N_seq vs n_q

In the scheme below, is n_seq embedding length and n_q the number of tokens (words) in the query? It is very confusing as the description doesn’t distinguish them easily.
Why after random rotations, one can use argmax to short the input tokens/words?

Hi @PZ2004

No, n_seq is the input sentence (padded/truncated).

No, n_q is the dimensionality for Q (it could be the same as embedding dimension or you could choose some other number).

I’m not sure what you mean by that. If you have in mind the Step 4:

    ### Step 4 ###
    buckets = np.argmax(rotated_vecs, axis=-1).astype(np.int32)

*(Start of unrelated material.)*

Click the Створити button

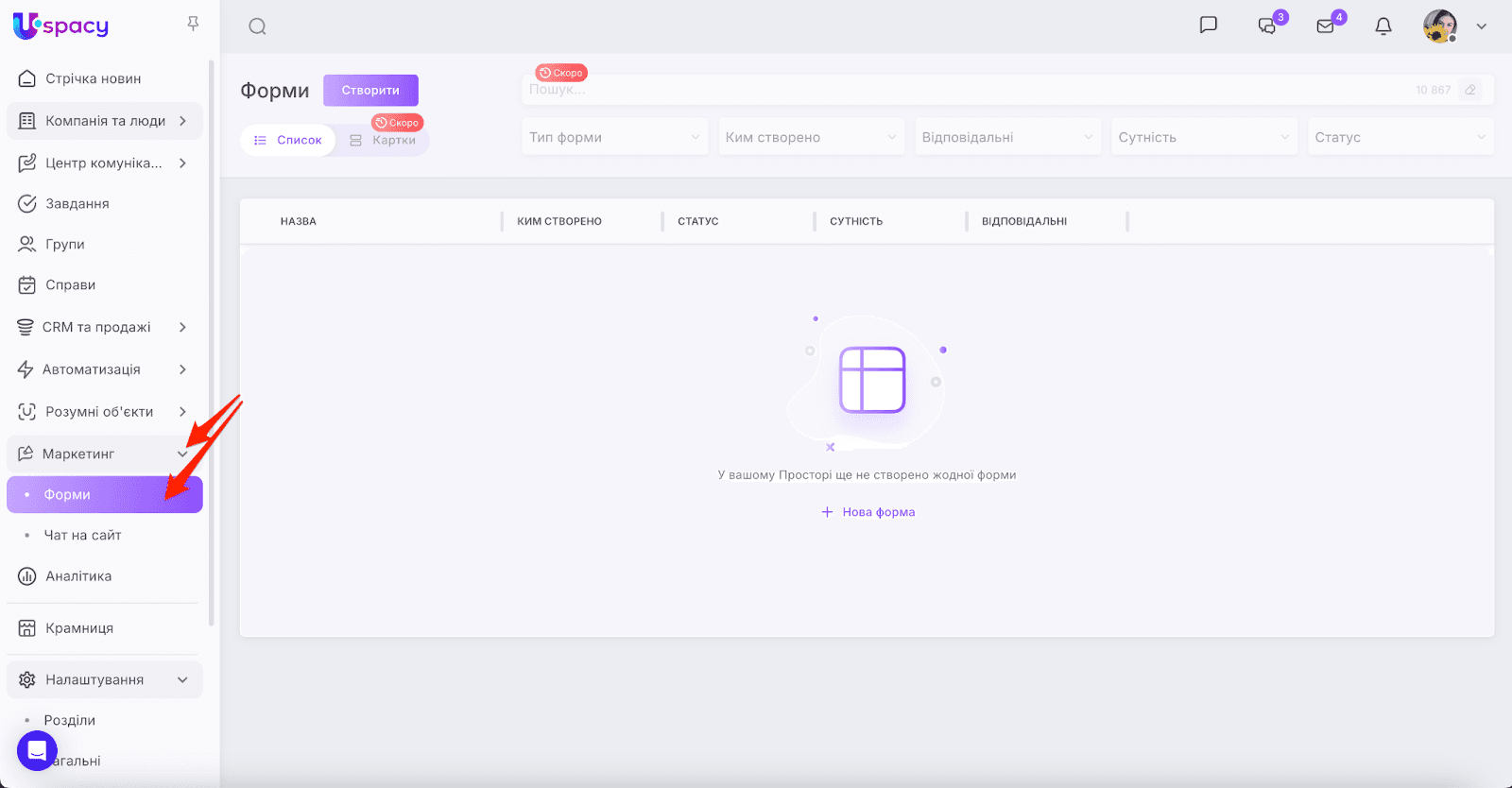point(370,91)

Then in this case, the argmax is used not to “short the input” but to determine in which bucket does the input token land after rotations.

For example:

I know it’s not easy to see, but for each hash, we can determine in which bucket does the input token land. In this case:

  • the argmax (or bucket number) for token0, for hash0 is 1 (since 2.67 is the max value)
  • the argmax (or bucket number) for token0, for hash1 is 2 (since 3.03 is the max value)
  • the argmax (or bucket number) for token0, for hash2 is 0 (since 1.83 is the max value)
  • etc.

I hope that makes sense. Cheers

Many thanks for explaining using this example.
It appears to me, that the random rotations is used to generate random vectors (total numbering n_hash*n_buckets) with the same dimension as q_d. Each random vector represents a bucket. Then each token (entry) in the Q gets assigned to each bucket according to its similarity to the random vectors representing each bucket (by doing dot multiplication, the maximum value represents high similarity in the q_d dimensional space).

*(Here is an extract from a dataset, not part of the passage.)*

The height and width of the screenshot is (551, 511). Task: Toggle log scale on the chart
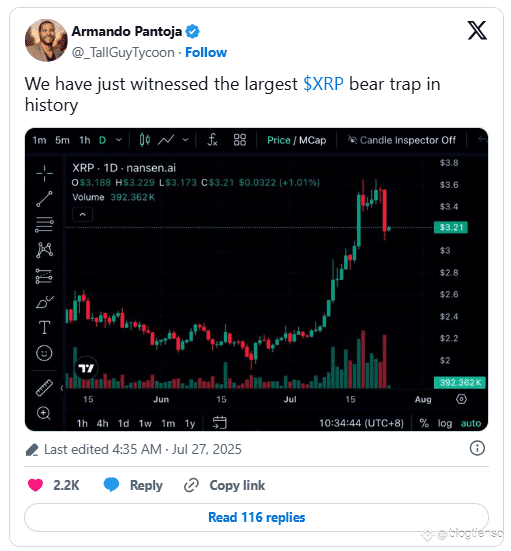445,423
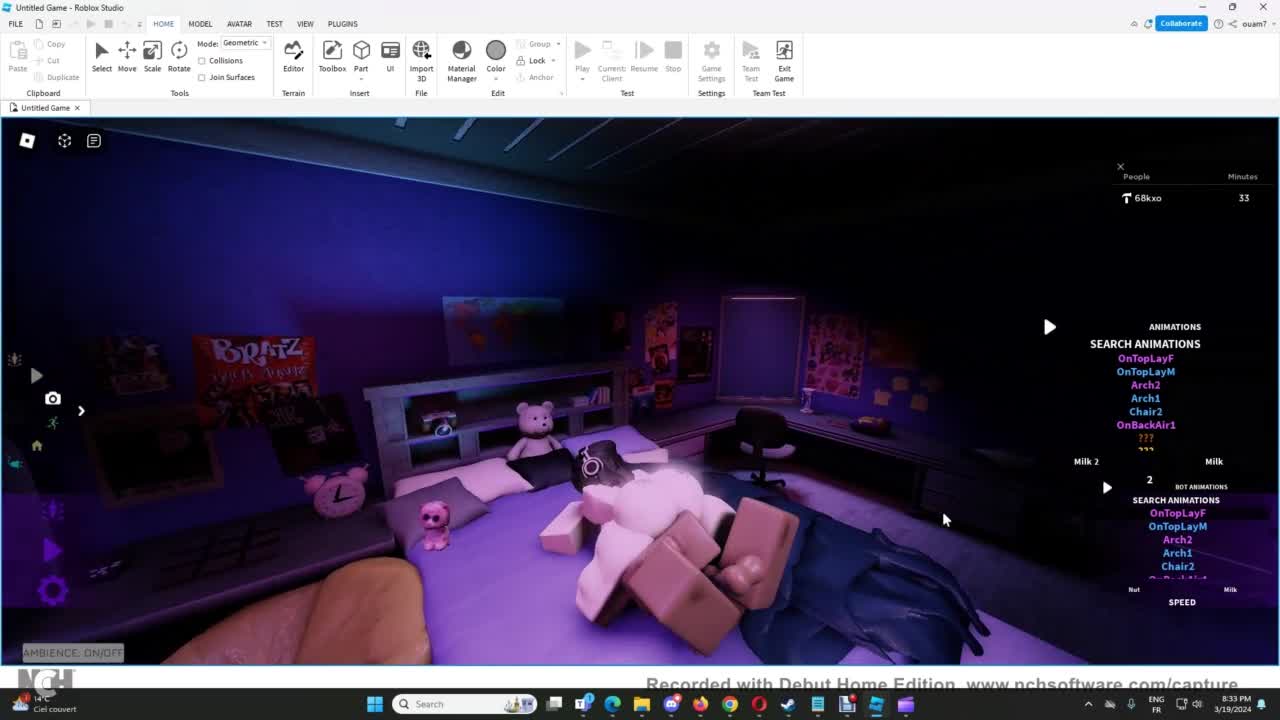Launch the Material Manager

tap(461, 58)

This is like clustering of the similar entries based on its vector in the q_d dimensional space using the random_rotation vectors as goal-posts. Then the doc product is only done between the entries that are similar. Since Q*Q.T is a variance covariance matrix, only between similar entries the covariance is high. between dissimilar entries the covariance is close to 0. By multiplying between similar entries we get a close to full picture of the entire variance/covariance matrix, with the uncalculated pairs assigned to 0s?